Many teachers throw election "literature" straight in the bin. But no one should underestimate its value in the classroom.
Producing an election leaflet combines English, art and ICT. And what an opportunity to fit what's happening in the real world into the key stage 2 classroom.
An election leaflet is your classic piece of non-narrative persuasive writing. Your writing promotes a particular point of view. Pupils should write in the present tense, and include the following:
* an opening statement - school meals are getting worseLet's make trainers compulsory;
* the argument - how and why you will change things if you become an MP or Prime Minister;
* a summary and restatement of the opening position - this is what I will do and it's important for you to vote for me if you want change;
* a slogan - it needs to be short and memorable.
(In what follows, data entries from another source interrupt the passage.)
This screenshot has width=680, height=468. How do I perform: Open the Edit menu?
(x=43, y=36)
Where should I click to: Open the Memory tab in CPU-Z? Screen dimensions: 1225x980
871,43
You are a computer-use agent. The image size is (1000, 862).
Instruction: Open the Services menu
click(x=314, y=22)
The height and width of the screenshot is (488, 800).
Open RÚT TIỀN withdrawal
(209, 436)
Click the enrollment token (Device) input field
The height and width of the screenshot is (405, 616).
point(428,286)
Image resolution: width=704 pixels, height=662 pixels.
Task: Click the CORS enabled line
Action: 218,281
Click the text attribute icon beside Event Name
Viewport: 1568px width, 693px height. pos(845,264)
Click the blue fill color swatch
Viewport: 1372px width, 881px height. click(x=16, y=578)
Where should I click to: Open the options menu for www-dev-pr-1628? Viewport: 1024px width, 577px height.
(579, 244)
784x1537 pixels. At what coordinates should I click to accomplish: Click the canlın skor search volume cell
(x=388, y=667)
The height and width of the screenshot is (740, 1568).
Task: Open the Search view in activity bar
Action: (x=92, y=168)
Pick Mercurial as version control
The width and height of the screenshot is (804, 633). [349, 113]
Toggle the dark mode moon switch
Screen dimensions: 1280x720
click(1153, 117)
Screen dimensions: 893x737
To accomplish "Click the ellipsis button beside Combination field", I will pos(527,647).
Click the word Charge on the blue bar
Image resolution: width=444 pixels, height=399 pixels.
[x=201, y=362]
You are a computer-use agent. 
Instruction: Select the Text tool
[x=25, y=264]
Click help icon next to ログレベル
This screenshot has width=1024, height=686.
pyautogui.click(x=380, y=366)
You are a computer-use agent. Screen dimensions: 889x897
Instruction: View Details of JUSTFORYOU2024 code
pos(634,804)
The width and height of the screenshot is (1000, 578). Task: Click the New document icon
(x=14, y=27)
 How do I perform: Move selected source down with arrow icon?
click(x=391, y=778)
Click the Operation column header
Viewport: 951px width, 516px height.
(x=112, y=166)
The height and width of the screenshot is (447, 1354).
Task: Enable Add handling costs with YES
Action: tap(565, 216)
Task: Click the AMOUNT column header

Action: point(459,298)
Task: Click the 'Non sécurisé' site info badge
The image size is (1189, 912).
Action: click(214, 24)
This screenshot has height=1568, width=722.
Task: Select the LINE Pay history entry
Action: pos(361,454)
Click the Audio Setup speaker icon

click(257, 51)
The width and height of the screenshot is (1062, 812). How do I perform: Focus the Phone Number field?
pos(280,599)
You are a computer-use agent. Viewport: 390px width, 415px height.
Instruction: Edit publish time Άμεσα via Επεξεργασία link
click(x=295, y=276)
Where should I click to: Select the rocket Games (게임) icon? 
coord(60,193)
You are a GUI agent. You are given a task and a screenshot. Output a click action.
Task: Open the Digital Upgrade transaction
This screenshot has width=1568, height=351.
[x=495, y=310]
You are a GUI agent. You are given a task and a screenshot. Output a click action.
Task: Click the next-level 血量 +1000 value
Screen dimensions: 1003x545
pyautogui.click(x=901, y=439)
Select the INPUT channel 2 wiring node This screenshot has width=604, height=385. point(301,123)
Use alliteration - "Lunches for life" or adapt a familiar phrase - "Give your friends the run around - trainers for all" and so on. Great fun.
Use a computer for designing, writing and printing your leaflets. A digital camera or scanner, if you have one, is an easy way to insert images onto it. Microsoft Publisher is simple to use: select "new publication" and choose the "page wizard" to help you compile a brochure. I you prefer to write your leaflets, print off our leaflet proforma ready for photocopying from www.tes.co.uk. The front page must be eye-catching. Include a picture of the candidate:
* to use clip art, click on the "insert" icon, select clip art and choose the picture. Then click on "ok";
* pupils should scan a picture of themselves or their logo, and save it as a picture file. This can be inserted onto the cover of their leaflet. Click on the "insert" icon at the top of the page, and select "picture file" to insert the logo or picture. When scanning, reduce the size of the picture to save time!
* if you've got one, use a digital camera. Photographs of the "candidates" can be saved as a picture file and inserted using a scanner.
Design the logo
* use symbols to represent the things they stand for;
* draw the logo - it can be scanned and inserted onto the leaflet;
* cut out and layer the different parts of the logo onto sugar paper to use for printing;
* select a logo from clip art on Microsoft Publisher.
Questions for discussion in class
* do we need change?
* what needs to be changed?
* how can an election make a difference?
* who is your target audience?
* do your voters agree with you or do you need to change their minds?
* what image do you wish to portray?